Actor's Death Wish: 'If You Voted for Trump, It's Time for the Urn'

November 20th, 2016 8:35 AM

The actor Michael Shannon is  not a household name, so there's time for him to have his own brand: mass suicide advocate. Shannon is out promoting his new film Nocturnal Animals, and he's on an "anti-Trump rage tour," admitted the liberals at the aptly named Vulture blog at New York magazine. Shannon says older people who voted for Trump it's time to die: "If you voted for Trump, it's time for the urn."

And NBC News thinks it's Trump that favored the "Stalinesque purge." Liberals insist it's Trump that somehow sounds like a liquidating Hitler.

“There’s a lot of old people who need to realize they’ve had a nice life, and it’s time for them to move on,” Shannon said. “Because they’re the ones who go out and vote for these assholes. If you look at the young people, between 18 and 25, if it was up to them, Hillary would have been president. No offense to the seniors out there. My mom’s a senior citizen. But if you’re voting for Trump, it’s time for the urn.”

And if your parents voted for Trump? “Fuck ’em. You’re an orphan now. Don’t go home. Don’t go home for Thanksgiving or Christmas. Don’t talk to them at all. Silence speaks volumes.”

That's a generous liberal thought: "No offense to the seniors out there, but half of you should put a gun in your mouth and save America."

Bizarrely, this is how Joe McGovern of Entertainment Weekly summarized Shannon's rage tour: "million of citizens who feel shell-shocked by the result have found a patron saint of grumpiness and grief. His name is Michael Shannon." McGovern smells Oscar nods for Shannon. His grotesque take on politics might help, not hurt.

Daniel Nussbaum at Breitbart caught an earlier rage-a-thon: “The big red dildo running through the middle of our country needs to be annexed to be its own country of moronic assholes,” Shannon told an interviewer for RogerEbert.com. “You can call it the United States of Moronic Fucking Assholes.”

I don’t know how people got so goddamn stupid.
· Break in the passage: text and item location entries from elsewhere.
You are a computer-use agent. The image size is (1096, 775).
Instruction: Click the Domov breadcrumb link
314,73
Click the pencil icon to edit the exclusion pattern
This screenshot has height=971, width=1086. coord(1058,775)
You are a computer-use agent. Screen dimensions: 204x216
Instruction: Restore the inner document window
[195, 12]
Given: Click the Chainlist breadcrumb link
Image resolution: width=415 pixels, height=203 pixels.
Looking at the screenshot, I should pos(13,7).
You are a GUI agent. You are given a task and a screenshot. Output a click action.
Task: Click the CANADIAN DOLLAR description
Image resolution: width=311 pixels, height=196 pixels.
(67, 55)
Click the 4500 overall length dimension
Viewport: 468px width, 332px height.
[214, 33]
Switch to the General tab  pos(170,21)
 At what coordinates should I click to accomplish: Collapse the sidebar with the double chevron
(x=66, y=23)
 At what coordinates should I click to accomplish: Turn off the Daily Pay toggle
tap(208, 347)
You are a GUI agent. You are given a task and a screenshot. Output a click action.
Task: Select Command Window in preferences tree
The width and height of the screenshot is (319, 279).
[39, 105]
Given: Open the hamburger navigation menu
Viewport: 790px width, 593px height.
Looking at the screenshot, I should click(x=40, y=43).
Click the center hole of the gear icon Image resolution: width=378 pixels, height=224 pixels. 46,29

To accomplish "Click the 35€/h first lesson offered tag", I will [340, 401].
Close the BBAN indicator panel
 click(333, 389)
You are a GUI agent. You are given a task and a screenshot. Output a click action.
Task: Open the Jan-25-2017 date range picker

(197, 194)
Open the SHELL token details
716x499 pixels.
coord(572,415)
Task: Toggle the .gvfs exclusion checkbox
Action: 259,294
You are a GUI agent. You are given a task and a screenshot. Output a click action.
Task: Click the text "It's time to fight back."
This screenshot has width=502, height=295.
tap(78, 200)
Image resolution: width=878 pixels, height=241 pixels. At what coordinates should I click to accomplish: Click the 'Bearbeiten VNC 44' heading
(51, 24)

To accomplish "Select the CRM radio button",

But it’s really weird, because it’s like the last eight years, now it feels like a lie. Like, this has been festering underneath the whole time. Racists, sexists. And a lot of these people, they don’t know why the fuck they’re alive. They know it. They’re doing drugs, fucking killing themselves. Because they’re like, ‘Why the fuck am I alive? I can’t get a job, I don’t know anything about anything, I have no curiosity for life or the world.’

Once again, Shannon wishes anyone who doesn't vote for liberals should be six feet under...and then he says he's not trying to sound cocky! He's so in touch with the common people!

“I don’t mean to sound cocky, but I guess the one thing I always try to do, I always resist the notion that I’m sort of star or something,” he said. “I still walk down the street, take the subway, try and stay in the real world as much as possible. It’s so you don’t become some insulated pompous asshole who doesn’t have the slightest idea how the world works. Like Donald Trump."